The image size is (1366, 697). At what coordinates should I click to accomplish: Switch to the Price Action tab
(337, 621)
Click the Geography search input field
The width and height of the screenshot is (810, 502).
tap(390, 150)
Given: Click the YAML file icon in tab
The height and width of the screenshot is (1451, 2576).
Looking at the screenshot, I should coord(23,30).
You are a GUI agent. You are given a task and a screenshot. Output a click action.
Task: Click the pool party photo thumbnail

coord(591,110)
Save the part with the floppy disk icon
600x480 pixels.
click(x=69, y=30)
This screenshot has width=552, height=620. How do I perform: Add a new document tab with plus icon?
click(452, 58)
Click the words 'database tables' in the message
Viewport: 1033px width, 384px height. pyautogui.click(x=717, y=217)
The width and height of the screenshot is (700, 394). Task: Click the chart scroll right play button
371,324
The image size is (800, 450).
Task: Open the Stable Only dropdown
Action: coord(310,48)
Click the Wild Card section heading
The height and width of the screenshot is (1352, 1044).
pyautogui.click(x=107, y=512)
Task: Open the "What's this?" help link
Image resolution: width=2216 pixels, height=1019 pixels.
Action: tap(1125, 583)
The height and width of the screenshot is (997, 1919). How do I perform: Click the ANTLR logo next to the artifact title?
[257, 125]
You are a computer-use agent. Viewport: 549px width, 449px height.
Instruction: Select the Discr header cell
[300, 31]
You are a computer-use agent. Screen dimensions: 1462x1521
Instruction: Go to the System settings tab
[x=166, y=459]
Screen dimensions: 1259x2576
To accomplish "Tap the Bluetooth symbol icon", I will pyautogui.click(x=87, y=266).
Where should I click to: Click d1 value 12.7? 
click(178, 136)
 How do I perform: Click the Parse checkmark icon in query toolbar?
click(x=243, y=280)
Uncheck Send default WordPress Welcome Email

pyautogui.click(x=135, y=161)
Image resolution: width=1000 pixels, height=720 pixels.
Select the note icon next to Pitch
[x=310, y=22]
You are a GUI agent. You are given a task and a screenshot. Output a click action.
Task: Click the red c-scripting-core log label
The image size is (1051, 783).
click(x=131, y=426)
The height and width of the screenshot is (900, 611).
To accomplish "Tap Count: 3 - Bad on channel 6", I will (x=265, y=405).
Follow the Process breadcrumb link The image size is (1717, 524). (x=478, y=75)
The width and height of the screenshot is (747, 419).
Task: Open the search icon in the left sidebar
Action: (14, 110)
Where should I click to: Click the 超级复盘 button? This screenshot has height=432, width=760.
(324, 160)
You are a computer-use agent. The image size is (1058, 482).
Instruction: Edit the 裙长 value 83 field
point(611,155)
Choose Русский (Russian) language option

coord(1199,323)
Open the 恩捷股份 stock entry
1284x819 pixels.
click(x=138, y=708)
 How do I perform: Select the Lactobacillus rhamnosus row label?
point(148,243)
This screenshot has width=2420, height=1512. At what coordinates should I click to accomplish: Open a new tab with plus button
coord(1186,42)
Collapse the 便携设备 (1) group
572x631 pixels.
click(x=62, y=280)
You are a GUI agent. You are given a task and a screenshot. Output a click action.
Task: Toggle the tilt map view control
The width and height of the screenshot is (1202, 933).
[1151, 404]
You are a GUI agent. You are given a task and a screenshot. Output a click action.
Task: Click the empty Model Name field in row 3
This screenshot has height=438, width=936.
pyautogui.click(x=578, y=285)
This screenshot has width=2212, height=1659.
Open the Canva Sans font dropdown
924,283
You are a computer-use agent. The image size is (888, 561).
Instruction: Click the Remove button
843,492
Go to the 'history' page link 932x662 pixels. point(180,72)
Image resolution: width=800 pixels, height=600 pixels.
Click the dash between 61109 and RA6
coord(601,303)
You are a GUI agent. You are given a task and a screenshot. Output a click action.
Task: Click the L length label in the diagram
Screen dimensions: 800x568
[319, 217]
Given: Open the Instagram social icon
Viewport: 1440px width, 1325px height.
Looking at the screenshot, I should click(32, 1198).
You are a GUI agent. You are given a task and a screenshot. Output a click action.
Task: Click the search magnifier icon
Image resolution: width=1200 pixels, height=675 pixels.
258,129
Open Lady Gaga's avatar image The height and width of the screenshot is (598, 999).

• **STATED PROBLEM**: Can you print every one of the records above, word for word and line by line, with nothing changed?

• **THE COMPLETED TASK**:
The image size is (1366, 697). At what coordinates should I click to accomplish: Switch to the Price Action tab
(337, 621)
Click the Geography search input field
The width and height of the screenshot is (810, 502).
tap(390, 150)
Given: Click the YAML file icon in tab
The height and width of the screenshot is (1451, 2576).
Looking at the screenshot, I should coord(23,30).
You are a GUI agent. You are given a task and a screenshot. Output a click action.
Task: Click the pool party photo thumbnail

coord(591,110)
Save the part with the floppy disk icon
600x480 pixels.
click(x=69, y=30)
This screenshot has width=552, height=620. How do I perform: Add a new document tab with plus icon?
click(452, 58)
Click the words 'database tables' in the message
Viewport: 1033px width, 384px height. pyautogui.click(x=717, y=217)
The width and height of the screenshot is (700, 394). Task: Click the chart scroll right play button
371,324
The image size is (800, 450).
Task: Open the Stable Only dropdown
Action: coord(310,48)
Click the Wild Card section heading
The height and width of the screenshot is (1352, 1044).
pyautogui.click(x=107, y=512)
Task: Open the "What's this?" help link
Image resolution: width=2216 pixels, height=1019 pixels.
Action: tap(1125, 583)
The height and width of the screenshot is (997, 1919). How do I perform: Click the ANTLR logo next to the artifact title?
[257, 125]
You are a computer-use agent. Viewport: 549px width, 449px height.
Instruction: Select the Discr header cell
[300, 31]
You are a computer-use agent. Screen dimensions: 1462x1521
Instruction: Go to the System settings tab
[x=166, y=459]
Screen dimensions: 1259x2576
To accomplish "Tap the Bluetooth symbol icon", I will pyautogui.click(x=87, y=266).
Where should I click to: Click d1 value 12.7? 
click(178, 136)
 How do I perform: Click the Parse checkmark icon in query toolbar?
click(x=243, y=280)
Uncheck Send default WordPress Welcome Email

pyautogui.click(x=135, y=161)
Image resolution: width=1000 pixels, height=720 pixels.
Select the note icon next to Pitch
[x=310, y=22]
You are a GUI agent. You are given a task and a screenshot. Output a click action.
Task: Click the red c-scripting-core log label
The image size is (1051, 783).
click(x=131, y=426)
The height and width of the screenshot is (900, 611).
To accomplish "Tap Count: 3 - Bad on channel 6", I will (x=265, y=405).
Follow the Process breadcrumb link The image size is (1717, 524). (x=478, y=75)
The width and height of the screenshot is (747, 419).
Task: Open the search icon in the left sidebar
Action: (14, 110)
Where should I click to: Click the 超级复盘 button? This screenshot has height=432, width=760.
(324, 160)
You are a computer-use agent. The image size is (1058, 482).
Instruction: Edit the 裙长 value 83 field
point(611,155)
Choose Русский (Russian) language option

coord(1199,323)
Open the 恩捷股份 stock entry
1284x819 pixels.
click(x=138, y=708)
 How do I perform: Select the Lactobacillus rhamnosus row label?
point(148,243)
This screenshot has width=2420, height=1512. At what coordinates should I click to accomplish: Open a new tab with plus button
coord(1186,42)
Collapse the 便携设备 (1) group
572x631 pixels.
click(x=62, y=280)
You are a GUI agent. You are given a task and a screenshot. Output a click action.
Task: Toggle the tilt map view control
The width and height of the screenshot is (1202, 933).
[1151, 404]
You are a GUI agent. You are given a task and a screenshot. Output a click action.
Task: Click the empty Model Name field in row 3
This screenshot has height=438, width=936.
pyautogui.click(x=578, y=285)
This screenshot has width=2212, height=1659.
Open the Canva Sans font dropdown
924,283
You are a computer-use agent. The image size is (888, 561).
Instruction: Click the Remove button
843,492
Go to the 'history' page link 932x662 pixels. point(180,72)
Image resolution: width=800 pixels, height=600 pixels.
Click the dash between 61109 and RA6
coord(601,303)
You are a GUI agent. You are given a task and a screenshot. Output a click action.
Task: Click the L length label in the diagram
Screen dimensions: 800x568
[319, 217]
Given: Open the Instagram social icon
Viewport: 1440px width, 1325px height.
Looking at the screenshot, I should click(32, 1198).
You are a GUI agent. You are given a task and a screenshot. Output a click action.
Task: Click the search magnifier icon
Image resolution: width=1200 pixels, height=675 pixels.
258,129
Open Lady Gaga's avatar image The height and width of the screenshot is (598, 999).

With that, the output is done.